Out of some probably silly literary snobbery, I tend to shy away from the sub-genre of novel about groups of women. I know there are some fine ones. Lee Smith’s The Last Girls, about a reunion of four college suite mates on a riverboat trip down the Mississippi, is a wonderful book. I read that one because I already knew I love Lee Smith’s fiction, and I was willing to go along with her as she tried yet another type of story.
Recently, I enjoyed listening to the audio book A Cup of Friendship, by Deborah Rodriguez, but I attributed my enjoyment to the unusual setting, a coffee house in Afghanistan.
But now I’ve tried another recent “women’s” novel via audio book, despite my fears that it might be a paler version of Rodriguez’s book, set in small-town USA rather than war-torn Kabul. Again, I surprised myself by really enjoying the book.
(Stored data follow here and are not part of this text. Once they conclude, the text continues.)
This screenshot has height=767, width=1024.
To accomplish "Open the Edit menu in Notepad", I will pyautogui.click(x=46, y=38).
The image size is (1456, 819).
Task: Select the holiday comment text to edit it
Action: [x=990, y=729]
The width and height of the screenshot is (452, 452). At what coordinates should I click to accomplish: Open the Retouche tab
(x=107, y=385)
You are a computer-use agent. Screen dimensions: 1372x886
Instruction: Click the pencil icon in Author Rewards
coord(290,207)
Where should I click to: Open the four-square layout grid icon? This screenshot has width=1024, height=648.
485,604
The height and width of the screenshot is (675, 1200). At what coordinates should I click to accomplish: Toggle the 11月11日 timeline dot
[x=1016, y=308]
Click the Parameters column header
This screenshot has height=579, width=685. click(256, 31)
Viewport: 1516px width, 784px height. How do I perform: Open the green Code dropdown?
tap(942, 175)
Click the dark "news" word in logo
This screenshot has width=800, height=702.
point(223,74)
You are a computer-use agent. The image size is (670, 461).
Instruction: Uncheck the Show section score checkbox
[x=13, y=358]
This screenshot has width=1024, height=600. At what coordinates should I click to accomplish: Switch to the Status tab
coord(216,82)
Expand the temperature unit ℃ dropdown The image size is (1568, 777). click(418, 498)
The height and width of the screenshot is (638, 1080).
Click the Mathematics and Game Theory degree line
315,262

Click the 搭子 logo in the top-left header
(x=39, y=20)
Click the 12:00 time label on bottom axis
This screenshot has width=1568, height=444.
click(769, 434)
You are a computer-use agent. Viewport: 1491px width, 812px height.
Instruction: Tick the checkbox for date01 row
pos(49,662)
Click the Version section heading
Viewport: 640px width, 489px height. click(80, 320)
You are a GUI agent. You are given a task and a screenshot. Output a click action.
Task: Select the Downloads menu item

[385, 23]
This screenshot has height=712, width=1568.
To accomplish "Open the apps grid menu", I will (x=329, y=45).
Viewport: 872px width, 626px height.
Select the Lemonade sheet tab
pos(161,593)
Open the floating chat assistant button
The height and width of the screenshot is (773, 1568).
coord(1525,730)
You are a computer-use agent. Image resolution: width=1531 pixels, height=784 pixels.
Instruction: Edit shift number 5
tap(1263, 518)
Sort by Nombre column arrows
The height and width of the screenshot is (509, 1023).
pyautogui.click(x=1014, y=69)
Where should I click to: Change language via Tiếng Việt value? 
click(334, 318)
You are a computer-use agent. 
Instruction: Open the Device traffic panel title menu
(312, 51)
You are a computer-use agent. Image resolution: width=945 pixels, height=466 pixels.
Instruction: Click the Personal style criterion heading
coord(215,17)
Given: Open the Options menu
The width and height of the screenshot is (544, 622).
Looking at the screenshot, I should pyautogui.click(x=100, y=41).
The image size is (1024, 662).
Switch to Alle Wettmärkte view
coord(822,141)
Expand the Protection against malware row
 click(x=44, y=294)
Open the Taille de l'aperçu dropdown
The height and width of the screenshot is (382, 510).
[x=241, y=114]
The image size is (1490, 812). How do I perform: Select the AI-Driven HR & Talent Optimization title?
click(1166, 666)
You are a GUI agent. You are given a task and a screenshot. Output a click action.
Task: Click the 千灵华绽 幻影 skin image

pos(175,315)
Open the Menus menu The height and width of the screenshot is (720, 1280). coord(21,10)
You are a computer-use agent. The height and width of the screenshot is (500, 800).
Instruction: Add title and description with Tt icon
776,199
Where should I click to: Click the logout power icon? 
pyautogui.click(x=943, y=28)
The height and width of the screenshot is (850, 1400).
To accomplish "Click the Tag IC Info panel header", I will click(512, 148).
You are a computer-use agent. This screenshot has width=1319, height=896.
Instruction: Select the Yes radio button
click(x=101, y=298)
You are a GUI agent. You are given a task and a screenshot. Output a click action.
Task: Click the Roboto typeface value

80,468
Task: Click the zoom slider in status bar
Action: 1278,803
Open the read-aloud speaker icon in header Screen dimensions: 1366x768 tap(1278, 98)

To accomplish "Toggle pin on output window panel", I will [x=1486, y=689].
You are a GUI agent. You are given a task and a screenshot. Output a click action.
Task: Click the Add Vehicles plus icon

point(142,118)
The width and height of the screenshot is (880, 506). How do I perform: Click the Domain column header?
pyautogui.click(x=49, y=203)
I don’t know if I would have read it in the print version, but I quickly got hooked by the various stories as I listened. If I’d missed this book out of false snobbery, that would have been my loss.
By Linda C. Brinson
When Julia Evarts arrives home to find a loaf of a sweet bread, a bag of glop that turns out to be bread starter and a recipe, her impulse is to throw the mess away. Ever since her son died in a terrible accident, Julia has barely been able to go through the motions of living. But her 5-year-old daughter, Gracie, who was born just a few months after the accident, begs Julia to follow the instructions and make the bread. It’s easier to give in than to argue, so Julia and Gracie feed and care for the starter as directed, and bake some Amish Friendship Bread.
Julia lives in Avalon, Illinois, a town just far enough away from Chicago to avoid being a suburb. It’s a genuine small town, the kind where everybody knows everybody else’s business. And because Julia doesn’t want to talk about her son’s death, or feel that she’s the object of pity, she has withdrawn from nearly everyone – including her younger sister, with whom she was once very close, and even, in most ways, her husband.
Part of the instructions that came with the bread and starter say to share it with others, so Gracie takes some bags of starter to school. Everyone who starts dealing with the starter ends up with lots to share, so soon Amish Friendship Bread starter is spreading through the town. A study of how it moved might have yielded a good sociology master’s thesis. Instead, in Darien Gee’s novel, it yielded a delightful story.
Julia is at the core of the story, of course. But starter is a living substance, and as it spreads through Avalon, it becomes a metaphor for spreading friendship and love.
Julia makes some new friends, notably an elderly widow who has moved to town and opened a tea salon, and a famous former concert cellist whose husband is in the process of dumping her in Avalon.
The circles of relationships and stories spread much further than those three women. Julia’s estranged sister becomes involved in the Friendship Bread saga through her relationship with a co-worker at the town newspaper.
Some of the characters drawn into the Friendship Bread circle are fully developed. Others figure in brief anecdotes that reveal Gee’s refreshing sense of humor.
In the end, everything is resolved, with lessons learned about life and love and what’s really important. But you really don’t mind if things are tied together maybe a tad too neatly. All you really want is to sit down with a good friend, try some of that Amish Friendship Bread, and talk about what a pleasure it was to listen to or read the book.
Nancy Linari does an outstanding job with the male voices as well as the female. And yes, there are well-developed male characters in the book. I’ll have to adjust yet another of my literary prejudices.